Meder has been a quiet force on Toronto’s fashion scene since graduating from Ryerson in 2006. She initiated the monthly blogger brunch series that bonded the city’s dot com style writers. Many of her blogging buddies and other fashion pros now carry Moo business cards featuring her illustrated figures celebrating their personal style and wardrobe signatures. She also cooks up a pretty tasty cookie party.
“I called my graduate collection ‘Final Fashion - The Last Collection’, so I guess I was demonstrating some kind of ambivalence about being a fashion designer,” says Meder and to that end she’s decided to launch herself into the world of editorial illustration.
It’s a world that’s increasingly appealing to fashion marketers. Photography was supposed to have killed the illustrating star but designers and retailers are embracing the medium to set their images apart from the glossy picture pack.
It’s also a world that has a long tradition in Canada. One of my favourite sections of ROM costume curator Alexandra Palmer’s Fashion: A Canadian Perspective (Oxford) book is its centre spread of vintage, illustrated Eaton’s ads from the 1950s, 60s and 70s. In 2006, I asked legendary Canadian designer Marilyn Brooks to recreate one of the ads for a fundraiser and discovered her extensive body of drawings. Since her retirement, Marilyn has focused on illustrating and has a permanent front row seat at every Toronto Fashion Week where she puts pencil to paper.

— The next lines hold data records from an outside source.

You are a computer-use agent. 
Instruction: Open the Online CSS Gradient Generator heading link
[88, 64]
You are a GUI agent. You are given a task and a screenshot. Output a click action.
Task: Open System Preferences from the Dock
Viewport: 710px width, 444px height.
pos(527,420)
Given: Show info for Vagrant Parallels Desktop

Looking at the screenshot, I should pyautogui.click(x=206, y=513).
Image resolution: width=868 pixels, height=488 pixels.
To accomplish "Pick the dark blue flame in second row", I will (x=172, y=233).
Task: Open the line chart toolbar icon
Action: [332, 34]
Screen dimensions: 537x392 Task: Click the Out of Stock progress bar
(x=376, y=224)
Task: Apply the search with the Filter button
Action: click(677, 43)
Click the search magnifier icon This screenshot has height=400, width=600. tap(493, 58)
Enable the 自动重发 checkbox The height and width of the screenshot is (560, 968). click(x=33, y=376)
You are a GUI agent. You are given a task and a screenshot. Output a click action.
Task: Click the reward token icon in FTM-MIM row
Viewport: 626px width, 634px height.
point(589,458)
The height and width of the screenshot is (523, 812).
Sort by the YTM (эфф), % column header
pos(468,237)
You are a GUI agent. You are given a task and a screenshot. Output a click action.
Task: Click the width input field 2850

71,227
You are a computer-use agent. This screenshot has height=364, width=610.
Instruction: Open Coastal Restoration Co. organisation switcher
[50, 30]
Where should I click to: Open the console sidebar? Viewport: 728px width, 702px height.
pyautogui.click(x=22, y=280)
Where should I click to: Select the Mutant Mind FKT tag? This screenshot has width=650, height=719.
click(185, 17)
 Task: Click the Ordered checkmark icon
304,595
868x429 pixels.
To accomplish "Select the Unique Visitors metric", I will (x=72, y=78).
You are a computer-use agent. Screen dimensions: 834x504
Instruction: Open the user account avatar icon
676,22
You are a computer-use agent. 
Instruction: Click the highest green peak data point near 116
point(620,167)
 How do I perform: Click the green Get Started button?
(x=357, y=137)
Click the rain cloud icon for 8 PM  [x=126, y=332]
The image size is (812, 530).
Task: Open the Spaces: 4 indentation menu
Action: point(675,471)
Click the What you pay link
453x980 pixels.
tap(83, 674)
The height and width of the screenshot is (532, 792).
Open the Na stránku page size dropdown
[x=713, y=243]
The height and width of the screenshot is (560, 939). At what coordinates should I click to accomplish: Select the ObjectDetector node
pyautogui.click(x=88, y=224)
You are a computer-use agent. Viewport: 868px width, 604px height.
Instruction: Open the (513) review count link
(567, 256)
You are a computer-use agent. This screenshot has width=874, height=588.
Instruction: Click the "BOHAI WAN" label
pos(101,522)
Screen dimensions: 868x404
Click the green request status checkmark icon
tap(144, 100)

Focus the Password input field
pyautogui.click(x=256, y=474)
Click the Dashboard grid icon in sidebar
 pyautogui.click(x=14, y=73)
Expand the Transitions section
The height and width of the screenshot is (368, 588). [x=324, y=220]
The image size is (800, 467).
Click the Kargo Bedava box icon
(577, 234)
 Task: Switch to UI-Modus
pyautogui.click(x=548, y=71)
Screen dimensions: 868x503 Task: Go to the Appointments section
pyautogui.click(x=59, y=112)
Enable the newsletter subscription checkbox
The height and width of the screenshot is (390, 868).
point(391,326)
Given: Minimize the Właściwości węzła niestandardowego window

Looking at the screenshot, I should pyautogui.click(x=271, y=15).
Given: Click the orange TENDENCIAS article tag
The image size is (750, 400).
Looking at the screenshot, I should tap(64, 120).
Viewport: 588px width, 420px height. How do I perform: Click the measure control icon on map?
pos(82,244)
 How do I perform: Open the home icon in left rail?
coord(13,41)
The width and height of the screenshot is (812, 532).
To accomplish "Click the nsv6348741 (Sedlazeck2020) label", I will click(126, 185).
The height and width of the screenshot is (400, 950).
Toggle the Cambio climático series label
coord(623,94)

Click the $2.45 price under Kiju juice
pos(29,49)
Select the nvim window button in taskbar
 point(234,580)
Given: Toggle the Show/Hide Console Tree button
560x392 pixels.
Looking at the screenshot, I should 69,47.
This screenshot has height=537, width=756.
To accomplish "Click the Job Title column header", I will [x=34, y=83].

If I’ve piqued your interest in drawing fashion, here are a few resources to help you get started:
TorontoStreetFashion.com turned me on to New York’s 3x3 magazine which covers all forms of contemporary illustration. Their site includes an inspiring New Talent Gallery (both Sara Tyson’s cast of Picasso-ed pooches and Bella Pilar’s long legged fashion sprites are perfect for 2008’s surrealist mood). They are currently running a competition for student and professional illustrators with mid-February and mid-March deadlines.
100 Years of Fashion Illustration (Laurence King) profiles artists from Paul Iribe to the collage and multimedia illustrators popular today.
Locally, there’s Dr. Sketchy’s, a life drawing class at the Cameron House (408 Queen West) which focuses on unconventional figure models (Lena Love and Christabel have posed in the past) and chic-to-cheeky costumes.